More difficult last year was the death of his older brother John, whom he saw as a mentor and who served on the company's board of directors. "My brother's passing was very hard on me," he said quietly. "My brother and I were very close. It's been terrible. I think about him every day; I want to talk to him every day. I can't believe he's not here.” He sniffled. "It's tough."

When Madden arrived at his company's Midtown Manhattan showroom one morning in December, a group of around 25 buyers and account managers sitting in a circle had already been discussing the dozens of pairs of shoes in front of them — gladiator sandals and peep-toe booties and wedges and espadrilles and sneakers — for an hour or so. It was the Monday after the quarterly New York Shoe Expo, and the group recounted what had "hit" the week before.

"Where's the Sweeney? What colors are we doing it in?"

"Black, sand, pink, and blue."

"It's $79. We're going to try to get it to $69. But let's be safe for now."

"I'm just saying for Dillard's [the Arkansas-based chain of department stores concentrated in the South and Midwest]... I don't think it's gonna sell. It's not special. I don't think it's that special for them. It's a different customer. You gotta be careful with all these leg wraps. I'm just speaking for Dillard's... how many leg wraps are we gonna have? You're gonna have like six leg wraps. That's an issue. That's crazy. I just think you can't have six — this is enough leg wraps. We can't have more than this."
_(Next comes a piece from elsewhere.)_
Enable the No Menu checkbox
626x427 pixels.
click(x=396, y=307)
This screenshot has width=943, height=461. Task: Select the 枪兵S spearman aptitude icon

Madden, in his standard baseball cap, henley, and jeans, pointed to a high-heeled sandal with a strip of fringe and a leg wrap called the "Sassey." (Not to be confused with the “Sashi,” which has a tassel of fringe hanging from an ankle strap, or the “Sasssy” [three S's], a D'orsay pump with a pointed toe that is described as "perfect for running from the office to happy hour.")
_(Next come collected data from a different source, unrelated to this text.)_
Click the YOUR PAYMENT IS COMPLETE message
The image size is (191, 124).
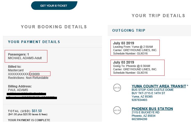tap(29, 120)
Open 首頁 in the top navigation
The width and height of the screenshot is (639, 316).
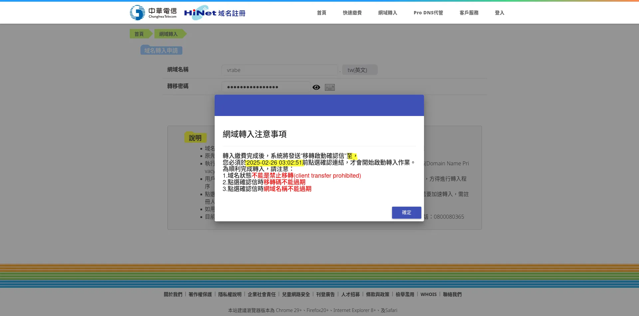[x=321, y=13]
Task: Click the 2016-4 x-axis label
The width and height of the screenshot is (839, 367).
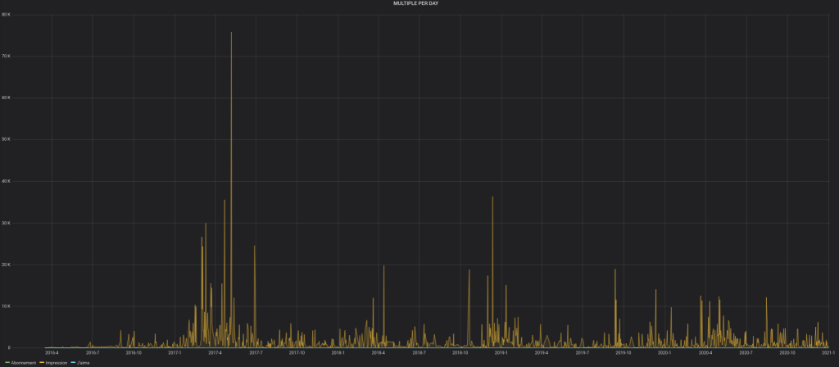Action: point(52,353)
"I don't even love that shoe, by the way, like everybody else does,” Madden said.

"I don't know that everybody does love it," said one of his buyers. "It was a struggle to sell ‘Sassey’ but they did buy it."

The conversation shifted to what Macy's and Nordstrom thought of the shoe, and then on to Dillard's. Here, Madden had his own take. "When you think of Dillard's, you should think of, like, Charlene Tilton from Dallas. Remember that character? Everybody's too young to remember Dallas?"

Madden tended to follow the discussion for a few moments, then would get distracted and pick up another shoe. His attention soon gravitated toward a flat white slide, which he picked up and started turning over in his hands. "This is very fashion, very au courant," he said. He held it up next to a sandal that looked similar, except that it had a strap in the back. "For deep summer, when you look at these shoes together, this is, like, crunchy," he said, indicating the second shoe. "Then all of a sudden this becomes, like, the South of France." His team told him that they had gotten more orders for the "crunchy" shoe; only Nordstrom was interested in the South of France. "The quality is so important," he said. "I was thinking about that this morning. That shoe, just to harp on it, it becomes more of a woman's shoe as a slide."

"It seems like only Nordstrom's is on the slide. Everybody else is on that one," said company president Newton Varela, pointing to "crunchy." "So you know."

"The slide," said Madden, "is the right shoe."